Bookmark this page

Guided Exercise: Using Basic Kafka Streams Objects

In this exercise you will use the Kafka Streams DSL for stream processing. You will apply different transformations to a stream of data, processing data records, generating transformations between KStreams and KTables, and writing the results back to Kafka.

The example application for this exercise reads a stream of position messages sent by a set of vehicles, which continuously report their position to the vehicle-positions topic. Each position sent to the vehicle-positions topic is a JSON containing vehicle ID, latitude, longitude, and elevation values.

You will find the solution files for this exercise in the AD482-apps repository, within the streams-data/solutions directory.

Outcomes

You should be able to use KTables, KStreams and serdes to process data streams.

To perform this exercise, ensure you have the following:

  • Access to a configured and running OpenShift cluster.

  • Access to an installed and running Kafka instance in the OpenShift cluster.

  • A configured Python virtual environment, including the grading scripts for this course.

  • The JDK installed.

From your workspace directory, activate the Python virtual environment, and use the lab command to start the scenario for this exercise.

[user@host AD482]$ source .venv/bin/activate
(.venv) [user@host AD482]$ lab start streams-data
...output omitted...

Important

On Windows, use the Activate.ps1 script to activate your Python virtual environment.

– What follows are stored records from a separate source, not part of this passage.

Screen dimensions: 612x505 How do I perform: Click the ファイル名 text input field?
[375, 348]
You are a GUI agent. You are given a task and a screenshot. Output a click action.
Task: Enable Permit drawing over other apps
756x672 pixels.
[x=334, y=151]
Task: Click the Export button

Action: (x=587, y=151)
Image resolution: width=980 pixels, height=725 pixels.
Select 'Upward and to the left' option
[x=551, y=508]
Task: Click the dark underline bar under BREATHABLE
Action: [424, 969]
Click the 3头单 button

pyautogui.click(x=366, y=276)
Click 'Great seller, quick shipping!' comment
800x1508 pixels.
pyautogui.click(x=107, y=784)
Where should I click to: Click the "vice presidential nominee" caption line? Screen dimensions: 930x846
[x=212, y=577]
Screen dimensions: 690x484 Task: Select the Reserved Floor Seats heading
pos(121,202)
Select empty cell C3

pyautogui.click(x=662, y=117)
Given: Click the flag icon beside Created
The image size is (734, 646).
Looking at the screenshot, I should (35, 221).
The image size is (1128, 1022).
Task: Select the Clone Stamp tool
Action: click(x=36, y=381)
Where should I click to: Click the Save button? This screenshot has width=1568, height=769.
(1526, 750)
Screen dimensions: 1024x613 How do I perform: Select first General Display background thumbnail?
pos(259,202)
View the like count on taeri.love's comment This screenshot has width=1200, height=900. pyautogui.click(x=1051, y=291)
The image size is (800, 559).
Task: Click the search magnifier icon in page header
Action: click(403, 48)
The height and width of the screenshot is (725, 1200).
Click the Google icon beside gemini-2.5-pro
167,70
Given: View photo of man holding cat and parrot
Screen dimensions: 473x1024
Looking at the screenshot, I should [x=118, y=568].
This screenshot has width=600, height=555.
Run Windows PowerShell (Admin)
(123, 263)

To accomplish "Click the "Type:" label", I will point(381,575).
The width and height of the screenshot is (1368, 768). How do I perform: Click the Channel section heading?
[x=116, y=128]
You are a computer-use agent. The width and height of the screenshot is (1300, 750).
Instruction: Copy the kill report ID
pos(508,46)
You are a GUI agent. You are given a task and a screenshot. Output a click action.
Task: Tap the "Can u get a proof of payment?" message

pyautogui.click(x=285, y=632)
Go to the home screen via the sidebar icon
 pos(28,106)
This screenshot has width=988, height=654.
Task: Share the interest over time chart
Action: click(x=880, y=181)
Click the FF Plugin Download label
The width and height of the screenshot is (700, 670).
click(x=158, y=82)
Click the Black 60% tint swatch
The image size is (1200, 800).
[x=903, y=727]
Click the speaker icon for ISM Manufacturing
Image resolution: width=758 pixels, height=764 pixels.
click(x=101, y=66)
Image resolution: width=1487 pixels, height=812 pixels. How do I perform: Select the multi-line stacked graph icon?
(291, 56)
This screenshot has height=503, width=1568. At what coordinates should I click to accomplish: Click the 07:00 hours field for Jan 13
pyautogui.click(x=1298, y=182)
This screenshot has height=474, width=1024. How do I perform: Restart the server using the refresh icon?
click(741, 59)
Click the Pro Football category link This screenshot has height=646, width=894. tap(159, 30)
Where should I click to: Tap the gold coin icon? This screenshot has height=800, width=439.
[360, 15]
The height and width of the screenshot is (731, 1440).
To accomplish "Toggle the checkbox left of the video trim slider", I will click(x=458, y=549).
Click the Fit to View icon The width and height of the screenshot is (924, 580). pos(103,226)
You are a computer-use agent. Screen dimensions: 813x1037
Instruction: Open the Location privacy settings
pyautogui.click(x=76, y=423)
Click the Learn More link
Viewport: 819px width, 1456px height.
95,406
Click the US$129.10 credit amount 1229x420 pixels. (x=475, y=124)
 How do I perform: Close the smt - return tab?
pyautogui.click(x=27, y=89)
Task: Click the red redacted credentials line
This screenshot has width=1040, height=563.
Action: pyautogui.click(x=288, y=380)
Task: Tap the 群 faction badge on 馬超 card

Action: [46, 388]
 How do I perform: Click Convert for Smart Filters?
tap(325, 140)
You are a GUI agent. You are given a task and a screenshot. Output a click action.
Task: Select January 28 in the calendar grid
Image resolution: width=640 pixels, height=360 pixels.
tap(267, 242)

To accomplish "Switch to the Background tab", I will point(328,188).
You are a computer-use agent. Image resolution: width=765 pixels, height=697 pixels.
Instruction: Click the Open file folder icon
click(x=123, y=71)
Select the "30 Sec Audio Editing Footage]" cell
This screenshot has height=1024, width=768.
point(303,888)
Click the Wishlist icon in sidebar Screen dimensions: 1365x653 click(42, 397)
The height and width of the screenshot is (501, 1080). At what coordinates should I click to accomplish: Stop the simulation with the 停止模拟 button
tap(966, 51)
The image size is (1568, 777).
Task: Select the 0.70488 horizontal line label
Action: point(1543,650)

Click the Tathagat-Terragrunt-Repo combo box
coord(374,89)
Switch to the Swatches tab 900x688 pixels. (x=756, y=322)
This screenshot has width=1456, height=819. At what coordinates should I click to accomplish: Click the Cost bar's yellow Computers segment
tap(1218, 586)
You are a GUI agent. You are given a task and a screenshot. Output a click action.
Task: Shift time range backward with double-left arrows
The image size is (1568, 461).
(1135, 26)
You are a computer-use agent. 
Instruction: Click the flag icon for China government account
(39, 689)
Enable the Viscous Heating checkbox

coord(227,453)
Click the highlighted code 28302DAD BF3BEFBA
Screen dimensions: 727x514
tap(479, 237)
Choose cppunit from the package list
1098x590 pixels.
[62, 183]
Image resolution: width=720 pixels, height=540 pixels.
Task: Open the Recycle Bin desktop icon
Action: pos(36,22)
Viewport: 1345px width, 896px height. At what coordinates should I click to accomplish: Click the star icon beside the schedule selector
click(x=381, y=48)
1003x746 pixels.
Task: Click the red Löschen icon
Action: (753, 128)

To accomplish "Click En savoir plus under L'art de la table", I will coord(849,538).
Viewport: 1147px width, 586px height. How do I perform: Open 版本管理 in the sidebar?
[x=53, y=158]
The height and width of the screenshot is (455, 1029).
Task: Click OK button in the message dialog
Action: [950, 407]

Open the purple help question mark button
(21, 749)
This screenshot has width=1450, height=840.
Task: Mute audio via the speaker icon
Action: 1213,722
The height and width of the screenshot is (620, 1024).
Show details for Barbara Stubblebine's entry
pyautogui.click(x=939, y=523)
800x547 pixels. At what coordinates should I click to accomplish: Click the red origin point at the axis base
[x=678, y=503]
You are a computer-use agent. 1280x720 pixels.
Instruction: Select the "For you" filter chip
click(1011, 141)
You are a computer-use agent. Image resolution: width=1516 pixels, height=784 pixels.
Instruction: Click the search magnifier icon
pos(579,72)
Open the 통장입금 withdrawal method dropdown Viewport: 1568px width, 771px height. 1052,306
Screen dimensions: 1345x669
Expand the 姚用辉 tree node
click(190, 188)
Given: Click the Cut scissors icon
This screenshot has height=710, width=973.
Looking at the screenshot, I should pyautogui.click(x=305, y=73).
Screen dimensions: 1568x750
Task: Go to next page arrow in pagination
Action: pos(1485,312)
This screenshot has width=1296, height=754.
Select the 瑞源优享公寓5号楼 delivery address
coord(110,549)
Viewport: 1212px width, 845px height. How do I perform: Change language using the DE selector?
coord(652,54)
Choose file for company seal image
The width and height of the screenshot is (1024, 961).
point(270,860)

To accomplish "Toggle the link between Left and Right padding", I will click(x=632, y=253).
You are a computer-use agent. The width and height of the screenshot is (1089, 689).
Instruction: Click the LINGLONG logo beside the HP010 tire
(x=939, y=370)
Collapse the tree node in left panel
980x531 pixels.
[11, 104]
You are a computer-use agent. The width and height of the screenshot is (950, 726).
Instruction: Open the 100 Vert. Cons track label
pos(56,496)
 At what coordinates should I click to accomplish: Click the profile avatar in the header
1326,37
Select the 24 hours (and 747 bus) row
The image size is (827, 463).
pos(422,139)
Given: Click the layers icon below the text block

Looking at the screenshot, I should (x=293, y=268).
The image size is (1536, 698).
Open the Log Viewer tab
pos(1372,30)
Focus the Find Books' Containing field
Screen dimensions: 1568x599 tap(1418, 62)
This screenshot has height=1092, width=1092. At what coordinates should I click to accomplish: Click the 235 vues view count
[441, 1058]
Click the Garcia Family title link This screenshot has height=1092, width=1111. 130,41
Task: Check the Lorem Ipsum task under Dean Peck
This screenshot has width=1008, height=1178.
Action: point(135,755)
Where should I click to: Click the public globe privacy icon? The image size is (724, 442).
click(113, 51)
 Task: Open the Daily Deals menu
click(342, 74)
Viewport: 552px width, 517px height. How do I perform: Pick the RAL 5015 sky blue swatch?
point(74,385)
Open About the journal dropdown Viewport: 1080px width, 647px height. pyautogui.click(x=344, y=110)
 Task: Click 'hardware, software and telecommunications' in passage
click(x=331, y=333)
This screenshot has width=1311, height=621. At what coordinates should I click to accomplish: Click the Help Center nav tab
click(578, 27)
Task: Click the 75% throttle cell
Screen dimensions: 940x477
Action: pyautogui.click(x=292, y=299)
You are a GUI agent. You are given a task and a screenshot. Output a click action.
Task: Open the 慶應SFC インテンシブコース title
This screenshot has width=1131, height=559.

PS C:\Users\user\AD482> ./.venv/Scripts/Activate.ps1

Make sure you copy the Bootstrap Server and Bootstrap Port values from the lab command output. You will use these values to configure Kafka Streams.

The lab command copies the exercise files, from the AD482-apps/streams-data/apps/vehicles directory, which is in your local Git repository, into the streams-data directory, which is in your workspace.

Procedure 3.2. Instructions

  1. Configure your Kafka Streams application.

    1. Change to the streams-data directory.

      (.venv) [user@host AD482]$ cd streams-data
      (.venv) [user@host streams-data]$

      This directory contains the Quarkus application for this exercise.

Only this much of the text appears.